Aging and β-Cell Proliferation, Molecular and Signaling Changes and What This Means for Targeted Regeneration

Increased age confers a greater risk for the development of type 2 diabetes (T2D), and also has significant consequences for β-cell growth and regeneration. Pancreatic insulin-producing β-cells are long-lived, and exhibit very little turnover in adult life. The severe decline in β-cell proliferation contributes to a decreased capacity for β-cell regeneration with age. β-cell regeneration is dependent on mitogenic signals, receptor and downstream signal transduction, cell cycle progression, and epigenetic regulation of gene expression, all of which are significantly affected by increasing age.

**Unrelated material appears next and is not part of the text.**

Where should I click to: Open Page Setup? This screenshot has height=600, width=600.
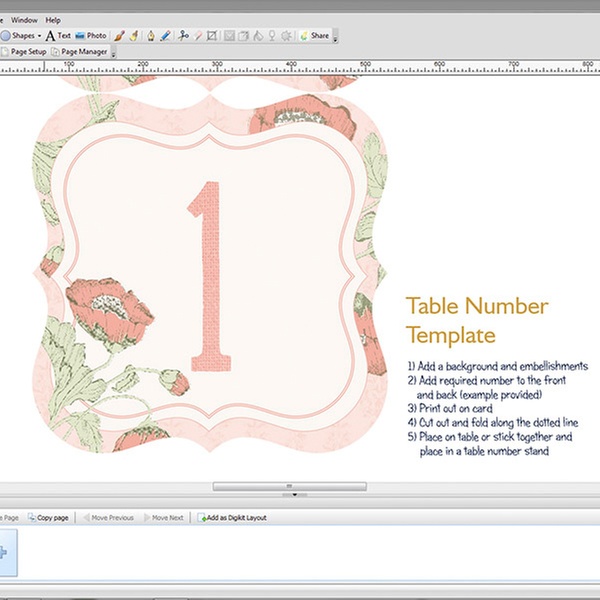pyautogui.click(x=27, y=51)
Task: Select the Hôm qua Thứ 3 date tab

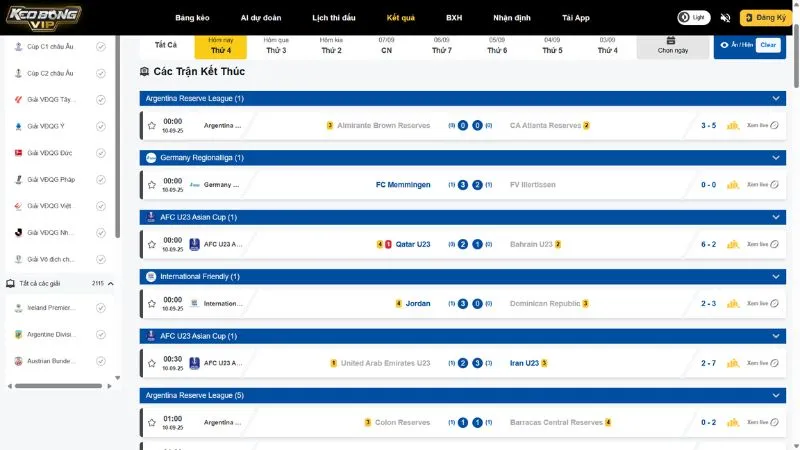Action: (x=276, y=45)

Studies suggest that circulating growth factors and their receptors are decreased with age, along with important intracellular signaling molecules, such as Pdx-1 and FoxM1. Cell cycle progression is inhibited by an increased expression of cell cycle inhibitors and a reduction in cell cycle kinase complexes (Cyclin/Cdks). Moreover, decreased expression of epigenetic silencers, such as polycomb group proteins, results in derepression of the cell cycle inhibitor p16, and a significant reduction in β-cell proliferation. Collectively, these age-induced changes present obstacles for the design of β-cell regenerative therapies for diabetes; however, some reports suggest that even very old β-cells can re-enter cell cycle. Future studies will further define the effects of aging on β-cell proliferation and elucidate new drug targets for diabetes therapy.

Keywords: Aging, β-cell regeneration, Cell cycle, Diabetes, Epigenetics, Molecular signals, Proliferation.